For determination of the heat transfer coefficient from a transient experiment, the test section is heated to a constant temperature followed by cooling under forced flow conditions. The mainstream flow is started by turning on the digitally controlled blower. Fluid velocity is recorded at the inlet of the test section by the pitot static tube. The measurement indicates that the transient period for establishing the flow is around 3-5 seconds, reckoned from the start of the blower. The sequence of images of the LCT sheet is recorded after the full flow rate is reached. The rate of cooling of the surface of the heated test section is recorded as a set of color images. Images obtained in a transient experiment, with one solid rib mounted on the test surface is shown in Figure 6.6.

Figure 6.6: An image sequence showing changes in color during the cooling of a plate downstream of a solid rib (arrow indicates the flow direction); figures (a) to (d) are arranged in an increasing time sequence.

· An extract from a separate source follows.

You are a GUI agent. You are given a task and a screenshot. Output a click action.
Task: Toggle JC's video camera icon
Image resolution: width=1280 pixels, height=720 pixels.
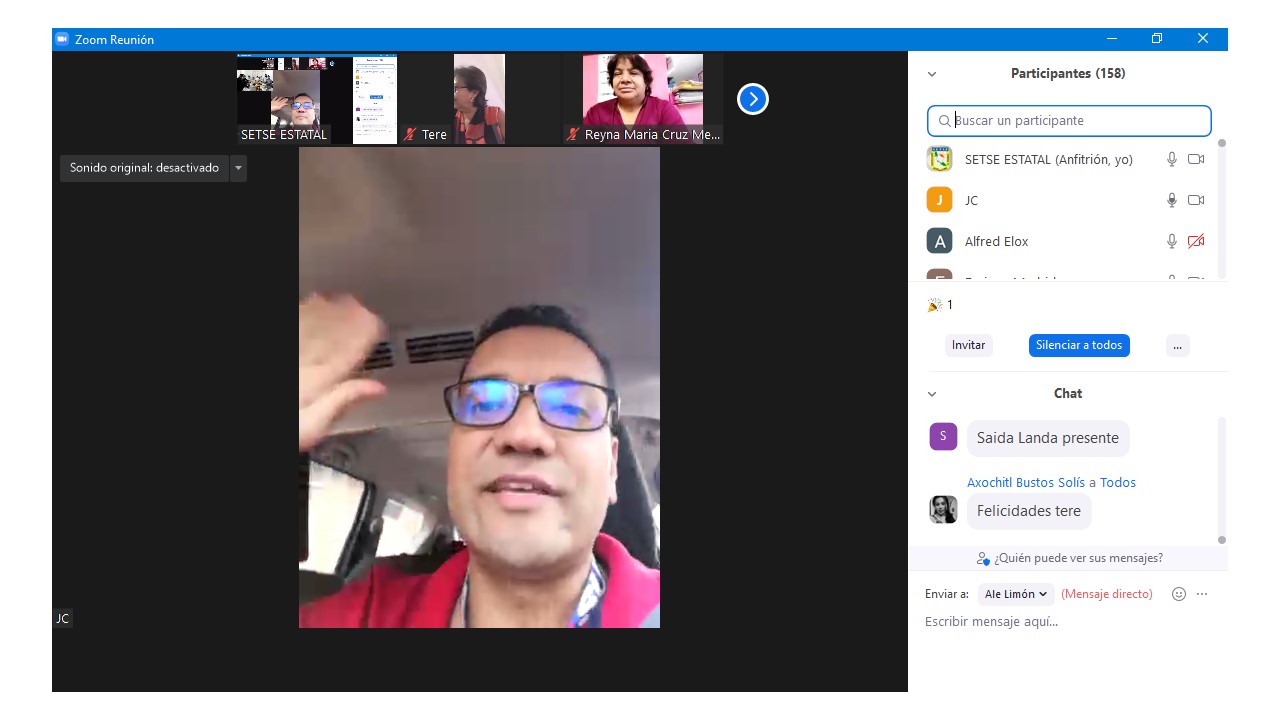pyautogui.click(x=1195, y=200)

Here, red indicates the coldest region followed by green, yellow and blue respectively for higher temperatures. Initially the plate is heated up to the clearing point temperature and correspondingly the LC sheet appears to be uniformly blue. Once the flow is established, the surface cools under forced convection conditions. A gradual change in temperature occurs with time. Subsequent images (Figures 6.6 (b-d)) show the color-temperature distribution at later times. The effect of a reattaching boundary layer in to cool preferentially the surface downstream of the rib. Equivalently, it is a region of high heat transfer (coefficient). Streaks of yellow and red indicate zones of high heat transfer as clearly revealed in Figure 6.6(d) within the reattachment region. Comparatively higher temperatures upstream of the rib points towards low heat transfer where the flow is stagnant within the recirculation zone. Overall, the images show that LCT can be used as a visualization tool for qualitative information. These data (images) are subsequently digitized frame by frame. The history of color distribution at each pixel yields the temperature history of the test surface.